Definisce la modalità, Riccardo Rossini. «Una trasgressione plateale che varca i confini della scuola, da sempre considerati un tabù». Il preside dell’istituto tecnico agrario “Cecchi” di Pesaro e presidente regionale dell’Anp, l’associazione che li riunisce, i presidi, indica la distanza che intercorre tra la cronaca e la sua degenerazione: «Fatti del genere non sono la consuetudine. Non ricordo nulla di simile nelle nostre aule». 

 
Passi per l’eccezione, ma come si può entrare in classe con una bottiglia di vodka? 
«Mica siamo agenti di polizia, non possiamo certo piazzare i metal detector, né possiamo perquisire i ragazzi all’entrata, guardare nei loro zainetti». 
Quindi, depone le armi? 
«Cambio prospettiva. Partendo dall’assunto che non siamo un carcere di massima sicurezza, e che portare un super alcolico in classe è in realtà semplicissimo, il nostro dev’essere un lavoro sull’educazione». 
Difficile stabilire il confine tra i proclami e l’azione. Ci provi. 
«Per me conta capire cosa c’è alla base di un gesto di sfida come quello compiuto al liceo classico di Ancona. Voglio comprendere cos’è successo nelle teste di quei giovani. Noi siamo educatori: la scuola deve formare, istruire, ma in primis deve educare».
Intransigente. 
«Devo, e sottolineo devo, afferrare il senso. Vorrei ripetermi».
Prego. 
«Non ricordo nulla di simile». 
Come evitare il replicarsi del misfatto? Prevenga. 
«Ribadisco: non stiamo lì a perquisire gli zaini. Dobbiamo preoccuparci del motivo per cui la trasgressione varca i confini di un luogo considerato sacro, come la scuola. A parte l’ultima moda, che s’è ormai imposta, di portare la bottiglia di spumante all’esame di Stato, fatti del genere non avvengono. Non strumentalizziamoli».
Non può tuttavia negare l’uso di canne e spinelli tra gli studenti. 
«Sicuramente prima di entrare a lezione c’è chi se ne fa. Fuori. Ripeto, noi non siamo la polizia e poi dobbiamo affrontare il fenomeno con un approccio statistico: se su 30mila studenti, che ogni giorno frequentano le scuole marchigiane, alcuni introducono superalcolici in aula è un evento deprecabile, ma limitato. Non è giusto generalizzare, nel rispetto degli altri». 

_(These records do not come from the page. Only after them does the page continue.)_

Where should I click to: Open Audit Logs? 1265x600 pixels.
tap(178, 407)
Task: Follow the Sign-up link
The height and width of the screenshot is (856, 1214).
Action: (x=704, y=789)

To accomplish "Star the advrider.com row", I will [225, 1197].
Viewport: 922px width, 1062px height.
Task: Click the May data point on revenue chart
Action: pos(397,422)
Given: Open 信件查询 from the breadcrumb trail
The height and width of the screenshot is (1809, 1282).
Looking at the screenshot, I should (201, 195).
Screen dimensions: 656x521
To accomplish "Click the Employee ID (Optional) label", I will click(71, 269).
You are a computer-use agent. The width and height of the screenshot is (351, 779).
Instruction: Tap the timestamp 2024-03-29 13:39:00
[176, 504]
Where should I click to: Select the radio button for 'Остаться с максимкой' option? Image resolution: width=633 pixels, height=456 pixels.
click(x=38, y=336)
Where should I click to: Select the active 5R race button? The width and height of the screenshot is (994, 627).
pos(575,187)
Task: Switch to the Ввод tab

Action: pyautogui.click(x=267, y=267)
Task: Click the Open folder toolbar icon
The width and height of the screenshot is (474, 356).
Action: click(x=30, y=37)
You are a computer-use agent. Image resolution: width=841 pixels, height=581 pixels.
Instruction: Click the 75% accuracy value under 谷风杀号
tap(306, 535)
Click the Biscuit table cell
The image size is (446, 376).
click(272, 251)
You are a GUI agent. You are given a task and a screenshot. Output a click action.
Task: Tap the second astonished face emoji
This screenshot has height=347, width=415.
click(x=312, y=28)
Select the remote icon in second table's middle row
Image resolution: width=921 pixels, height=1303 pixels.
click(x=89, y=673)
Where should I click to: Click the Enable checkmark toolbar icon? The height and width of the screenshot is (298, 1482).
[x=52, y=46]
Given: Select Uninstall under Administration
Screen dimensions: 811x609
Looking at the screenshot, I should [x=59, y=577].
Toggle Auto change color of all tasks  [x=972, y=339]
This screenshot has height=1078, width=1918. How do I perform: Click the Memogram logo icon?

I carabinieri e la polizia, che varcano periodicamente i cancelli dei vostri istituti, non sono l’ammissione di un disagio? «Non direi. Anche da noi al Cecchi ci sono le giornate dedicate alla prevenzione e ai controlli, con l’intervento delle forze dell’ordine e dei cani molecolari. Sono soprattutto azioni simboliche, e formative».
Che dire di quei dodici ragazzi del Rinaldini sospesi? 
«Che è giusto così, si deve prendere atto dell’accaduto e va stigmatizzato. È il consiglio di disciplina a decidere, sono più teste che stabiliscono la sanzione.

L’importante è far capire loro che si può fare altro oltre che bere vodka in classe. Molto altro».